[Text section Boundary: Start]

Quantum Cyber Security for satellites
In a connected society, the sharing of potentially sensitive data across private and public network infrastructure is part of everyday life. This activity is not without risk. As networks become increasingly sophisticated, they become more difficult to secure. At the same time, threat actors are devising more advanced and persistent cyberattacks, challenging the very fabric of our digital world. Connectivity extends beyond the terrestrial, with much of our communications infrastructure dependent upon a vast network of satellites orbiting the planet. Out of sight does not mean out of mind: the security of satellite communications is now more important than ever.
Far from us does not mean safe from us
Satellite communication plays a critical role in a wide range of applications, from telecommunications to weather forecasting, remote sensing, geo-positioning, navigation, and military communication. However, these transmissions can be vulnerable to interception and hacking, leading to potential breaches in security.
Given their critical role in our communications infrastructure, satellites must feature the best possible cybersecurity technology. Orbiting assets are likely to have an extended lifetime, so the hardware has to be as future proof as possible – it’s not like you can just send a tech up to carry out on-site maintenance and security patching. Don’t even get us started on the extreme cost of failure associated with satellites being compromised or rendered useless.
Protecting satellites from cyber-attacks with quantum technology
While encryption is a critical aspect of satellite communication, quantum technology can provide highly secure encryption in space, using Quantum Random Number Generators (QRNGs).
What are QRNGs and why use them?
Quantum Random Number Generators leverage the random properties of quantum physics to generate a true source of entropy, improving the quality of seed content for key generation.
QRNGs are safer and more robust than other traditional sources or entropy (randomness) such as True Random Number Generators (TRNGs). This is because the quantum entropy source is based on a simple, controlled and, most importantly, provably secure physical process.
QRNGs create raw random bits with a high level of entropy, while classical TRNGs rely heavily on deterministic postprocessing to correct a large range of imperfections. Moreover, thanks to a simple monitoring of a few key parameters, QRNGs offer a high degree of protection against external factors that could affect randomness. By contrast, many classical TRNGs are sensitive to environmental changes and thus vulnerable to undetected attacks or failures.
QRNGs always guarantee the highest quality entropy.
How can QRNGs enhance satellite communications security?
QRNGs can enhance security in satellite communications in several ways, mostly because they produce truly random numbers to seed high quality encryption keys:
- Use QRNG to generate truly random keys that are used to encrypt data.
- Use QRNG to create digital signatures that can authenticate satellite communications.
- Use QRNG in combination with QKD to establish secure keys for satellite communications.

[Text section Boundary: End]
[Extracted data Boundary: Start]

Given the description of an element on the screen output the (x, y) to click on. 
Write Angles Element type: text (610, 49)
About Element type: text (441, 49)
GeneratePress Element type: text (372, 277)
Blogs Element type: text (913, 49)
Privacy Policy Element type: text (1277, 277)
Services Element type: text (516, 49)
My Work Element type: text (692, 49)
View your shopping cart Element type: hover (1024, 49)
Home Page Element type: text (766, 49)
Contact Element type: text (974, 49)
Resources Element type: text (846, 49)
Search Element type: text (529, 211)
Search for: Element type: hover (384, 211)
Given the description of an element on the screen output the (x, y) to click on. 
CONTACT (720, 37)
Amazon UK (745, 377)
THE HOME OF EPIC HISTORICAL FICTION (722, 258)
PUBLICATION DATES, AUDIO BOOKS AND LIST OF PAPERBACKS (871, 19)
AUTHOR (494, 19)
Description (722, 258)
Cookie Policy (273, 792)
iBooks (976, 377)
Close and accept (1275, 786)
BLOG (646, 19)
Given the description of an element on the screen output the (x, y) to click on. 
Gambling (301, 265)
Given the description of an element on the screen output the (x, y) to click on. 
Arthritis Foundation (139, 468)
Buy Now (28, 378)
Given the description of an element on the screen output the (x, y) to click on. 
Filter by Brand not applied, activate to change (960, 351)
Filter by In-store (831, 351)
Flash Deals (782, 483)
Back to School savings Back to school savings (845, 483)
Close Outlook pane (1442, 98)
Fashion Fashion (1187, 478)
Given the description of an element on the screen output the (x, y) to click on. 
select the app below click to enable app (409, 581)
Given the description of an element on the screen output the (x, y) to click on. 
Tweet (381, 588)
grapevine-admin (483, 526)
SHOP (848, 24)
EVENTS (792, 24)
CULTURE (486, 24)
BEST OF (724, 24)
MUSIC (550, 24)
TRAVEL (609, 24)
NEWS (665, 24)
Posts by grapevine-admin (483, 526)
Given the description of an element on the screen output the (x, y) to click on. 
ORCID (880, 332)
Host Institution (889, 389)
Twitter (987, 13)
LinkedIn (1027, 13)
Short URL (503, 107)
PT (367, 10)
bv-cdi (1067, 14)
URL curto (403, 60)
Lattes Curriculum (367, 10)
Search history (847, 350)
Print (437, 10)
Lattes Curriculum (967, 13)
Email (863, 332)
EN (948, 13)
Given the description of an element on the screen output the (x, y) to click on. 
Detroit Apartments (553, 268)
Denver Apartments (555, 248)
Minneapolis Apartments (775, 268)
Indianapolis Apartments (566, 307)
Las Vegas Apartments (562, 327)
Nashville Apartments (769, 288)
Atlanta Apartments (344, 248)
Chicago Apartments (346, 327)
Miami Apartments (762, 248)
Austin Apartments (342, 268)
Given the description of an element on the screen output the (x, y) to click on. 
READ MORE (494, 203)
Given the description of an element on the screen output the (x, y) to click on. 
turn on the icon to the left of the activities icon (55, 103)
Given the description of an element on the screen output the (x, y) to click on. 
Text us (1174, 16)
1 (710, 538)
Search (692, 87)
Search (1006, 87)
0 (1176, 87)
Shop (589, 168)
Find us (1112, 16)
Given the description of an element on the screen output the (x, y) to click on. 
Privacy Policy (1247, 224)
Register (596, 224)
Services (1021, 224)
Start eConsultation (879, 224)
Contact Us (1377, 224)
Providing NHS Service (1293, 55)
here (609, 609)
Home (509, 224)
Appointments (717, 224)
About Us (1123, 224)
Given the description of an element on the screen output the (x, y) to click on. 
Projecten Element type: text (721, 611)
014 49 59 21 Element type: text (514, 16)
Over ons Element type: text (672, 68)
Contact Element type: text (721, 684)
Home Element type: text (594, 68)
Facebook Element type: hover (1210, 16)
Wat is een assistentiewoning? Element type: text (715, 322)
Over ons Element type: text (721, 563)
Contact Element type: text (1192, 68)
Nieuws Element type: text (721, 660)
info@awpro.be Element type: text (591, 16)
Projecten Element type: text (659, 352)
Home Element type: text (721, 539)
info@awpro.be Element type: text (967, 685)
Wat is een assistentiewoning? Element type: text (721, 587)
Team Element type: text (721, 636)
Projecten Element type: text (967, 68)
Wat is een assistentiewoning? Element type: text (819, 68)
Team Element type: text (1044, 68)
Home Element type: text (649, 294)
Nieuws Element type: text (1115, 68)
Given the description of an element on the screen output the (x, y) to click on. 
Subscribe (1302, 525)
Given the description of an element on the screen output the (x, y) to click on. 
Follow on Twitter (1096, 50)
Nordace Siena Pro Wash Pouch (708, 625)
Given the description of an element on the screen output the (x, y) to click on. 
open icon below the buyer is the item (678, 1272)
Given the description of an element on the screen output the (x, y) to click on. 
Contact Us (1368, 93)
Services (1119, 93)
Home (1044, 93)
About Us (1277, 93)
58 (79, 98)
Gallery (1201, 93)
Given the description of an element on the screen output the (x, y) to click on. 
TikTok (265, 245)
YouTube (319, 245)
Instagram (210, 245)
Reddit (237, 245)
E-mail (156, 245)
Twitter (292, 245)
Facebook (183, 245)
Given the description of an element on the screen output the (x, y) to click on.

[Extracted data Boundary: End]

**Assignment 1:** In the satellite security article, what do classical TRNGs rely heavily on to correct a large range of imperfections?
**Assignment 2:** Please carry the satellite security article forward from the end of its final list, writing the next part in the same style.
The entries were taken from a different source than the satellite security article.

**Answer 1:** Deterministic postprocessing.

**Answer 2:**
- Use QRNG to feed strong keys to your cryptosystem once you’ve upgraded to post-quantum cryptography.
QRNGs fundamentally improve the overall security of satellite systems whilst being more reliable than pseudo or “true” randomness sources.
Introducing the only space-grade QRNG on the market
To address the growing market need for space-suitable sources of entropy, IDQ has successfully developed two variations of its IDQ20MC1 QRNG chip. These highly robust models are the world’s first radiation-hardened family of devices, made to withstand the extreme harshness of the space environment.
Designed and tested to ECSS-Q-ST-60-13, the IDQ20MC1-S1 and IDQ20MC1-S3 serve the entire range of mission profiles for use in space, requiring Rad Hard or Rad Tolerant devices.
- The IDQ20MC1-S3 is a Class 3 device, predominately for use in low earth orbit (LEO) missions.
- The IDQ20MC1-S1 is a Class 1 device, targeted for use in MEO and GEO mission profiles.
IDQ is the first to enable satellite security designers to upgrade their encryption keys to quantum enhanced keys. For more details on the S1 and S3 models, check out the QRNG Chips Range Spec Sheet.
IDQ’s space-grade QRNG at a glance
- Compact Size – IDQ’s QRNG chips are the smallest on the market. Their compact form means they are perfectly suited for use in a wide variety of products, including satellites, autonomous vehicles, drones, and smart devices.
- Robustness – Designed, built, and tested with resilience in mind, IDQ’s QRNG Chips deliver high performance and an extended lifetime of operation, even in the harsh environs of space.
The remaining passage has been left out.